Pakistan’s Large-Scale Manufacturing (LSM) sector contracted 0.64% during the first four months (July-October) of the current fiscal year, according to data released by the Pakistan Bureau of Statistics (PBS).
In October, the LSM showed a slight year-on-year growth of 0.02% but recorded a month-on-month decline of 2.24%.
Since August, industrial output has shrunk for three consecutive months, reversing the growth seen from December 2023 to May.
On a year-on-year basis, the LSM dipped 2.65% in August and 1.92% in September before posting a marginal recovery of 0.02% in October. In July, the LSM grew 2.38%. For FY24, cumulative LSM output declined 0.03%, compared to a 0.92% growth in the previous fiscal year.
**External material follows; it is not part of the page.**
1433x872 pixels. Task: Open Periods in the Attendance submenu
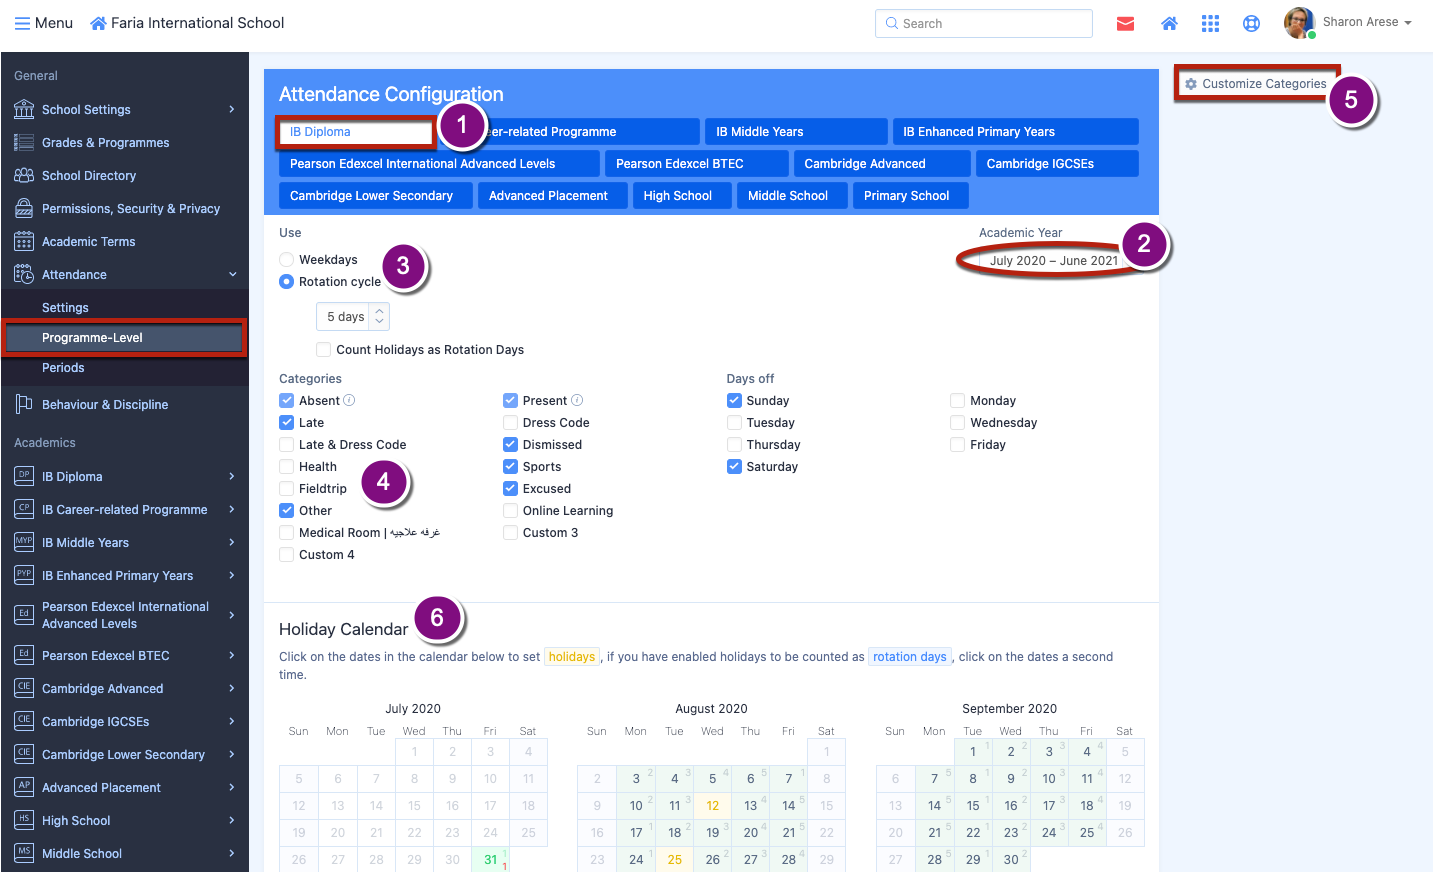point(63,368)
PBS data shows that the food group expanded by 2.22% during July-October, driven by a 4.37% rise in wheat and rice milling and a 2.10% increase in cooking oil production. However, vegetable ghee production dropped 3.32%, and tea blending declined 4.34%.
The textile sector, which accounts for a major portion of the LSM, grew 2.60% in 4MFY24. Cotton yarn output increased 8.80%, while cotton cloth saw a modest rise of 0.81%. Higher export demand contributed to this growth, with garment exports increasing by 16.09% year-on-year as foreign buyers diverted orders from Bangladesh to Pakistan.
However, textile associations reported challenges such as high power costs, the elimination of energy subsidies, expensive raw materials, and high loan rates.
Coke and petroleum products recorded a 1.33% increase, with notable growth in diesel oil (3.31%), kerosene (30.06%), and furnace oil (0.86%). However, petrol production declined by 0.60%, and LPG output fell by 8.96%.
The automobile sector grew 42.86% during the period, led by a 40.36% increase in the production of jeeps and cars, along with significant growth in LCVs (195.92%), trucks (89.49%), and buses (32.80%). Diesel engine production, however, declined by 8.87%. The automotive industry continues to face challenges, including reduced demand, rising car prices due to inflation, and limited auto financing options.
Pharmaceutical production grew by 2.02%, while fertiliser output increased by 3.82%.
The iron and steel sector reported a significant decline of 12.42%. Production of billets and ingots, primarily used in construction, dropped by 29.32%, while H/C.R. sheets, strips, coils, and plates shrank by 2.91%.
Non-metallic minerals saw a contraction of 15.05%, rubber products fell by 3.39%, and electrical equipment output dropped by 21.38%, reflecting continued struggles in key industrial segments.